In consideration of the congenital defect of low thermal stability of complex monomers and the excellent performance²³ of the PMMA matrix with low cost, transparency and good mechanical property, each of the complex monomers 2–4 with an active terminal vinyl group was copolymerized with MMA with one stipulated feed molar ratio (100 : 1, 200 : 1, 400 : 1 or 600 : 1) in the presence of AIBN to obtain the series of homo-Ln³⁺-grafted polymers poly(MMA-co-[Ln(TTA)₃(4-VB-PBI)) (Ln = Eu, Tb or Gd), respectively. To elucidate their AIBN-assisted free-radical copolymerization,²⁴ the representative polymer Poly(MMA-co-1) with a stipulated feed molar ratio of 200 : 1 from the iso-structural and anti-ferromagnetic La³⁺-based complex monomer 1 was obtained for comparison. With respect to the ¹H NMR spectrum of Poly(MMA-co-1) also shown in Fig. 1S,† besides the combined proton resonances (δ = 8.70–0.93 ppm) of the polymerized complex monomer 1 and MMA, the original three proton resonances of the characteristic vinyl group are unambiguously replaced by two new up-shifted proton resonances (δ = 2.85 and 1.32 ppm) of the –CH and –CH₂ groups, confirming the covalent-bonding of complex monomers into the PMMA backbone.²⁵ Moreover, GPC results (Table 3S†) show that all the polydispersity indices (PDI = M_w/M_n) of these polymers are in the relatively narrow range of 1.17–1.38 due to AIBN-initiated radical copolymerization. It is worth noting that there is an almost linear relationship between the M_n value and the feed molar ratio (100 : 1, 200 : 1, 400 : 1 or 600 : 1) for both Poly(MMA-co-2) and Poly(MMA-co-3), also suggesting a random distribution of complex monomers along the polymeric backbone. Furthermore, the PXRD pattern (Fig. 3) of the representative polymer Poly(MMA-co-2) (200 : 1) endows only PMMA-based amorphous peaks, also indicating the low-concentration homogeneous distribution²⁶ of the complex monomer 2. TG analysis (Fig. 4) of Poly(MMA-co-2) (200 : 1) exhibits a slight increase of 19 °C for the T_onset in comparison with pure PMMA, and decomposition with maxima around the higher temperature interval (385–397 °C) than that (310–324 °C) of complex monomer 2, showing that the thermal stability of Poly(MMA-co-2) (200 : 1) is significantly improved through copolymerization.

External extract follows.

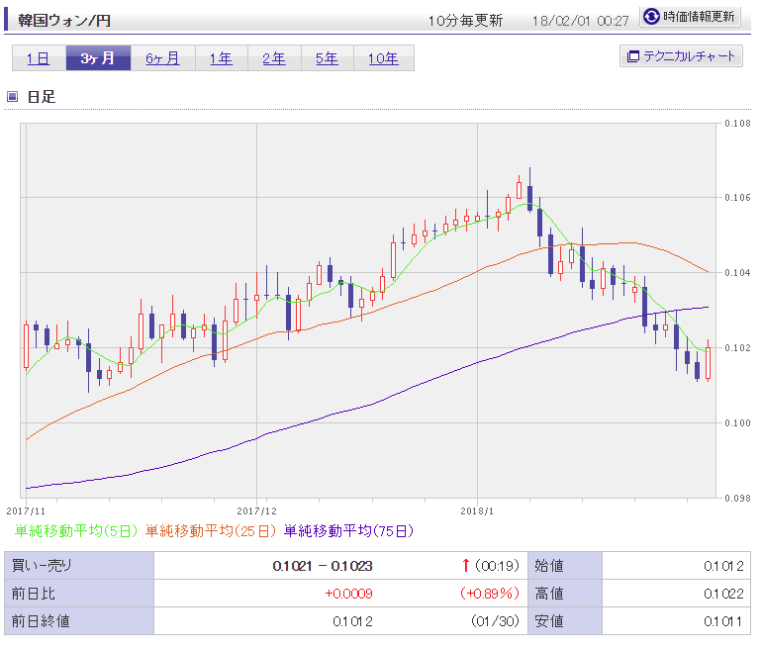The image size is (762, 648).
Task: Show the 6ヶ月 chart range
Action: pos(162,58)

Fig. 3 PXRD patterns of PMMA, Poly(MMA-co-2) (200 : 1), polymers' blend Poly(MMA-co-2)@Poly(MMA-co-2)@Poly(MMA-co-2) (1 : 7 : 8) and Eu³⁺–Tb³⁺–Gd³⁺-grafted polymer Poly(MMA-co-2-co-3-co-4) (200 : 1(2/3/4 = 1 : 7 : 8)) in the solid state.

Fig. 4 TG curves of PMMA, complex monomer 2 or polymer Poly(MMA-co-2) (200 : 1) and TG and DSC (inset) curves of polymer Poly(MMA-co-2-co-3-co-4) (200 : 1(2/3/4 = 1 : 7 : 8)) in the solid state.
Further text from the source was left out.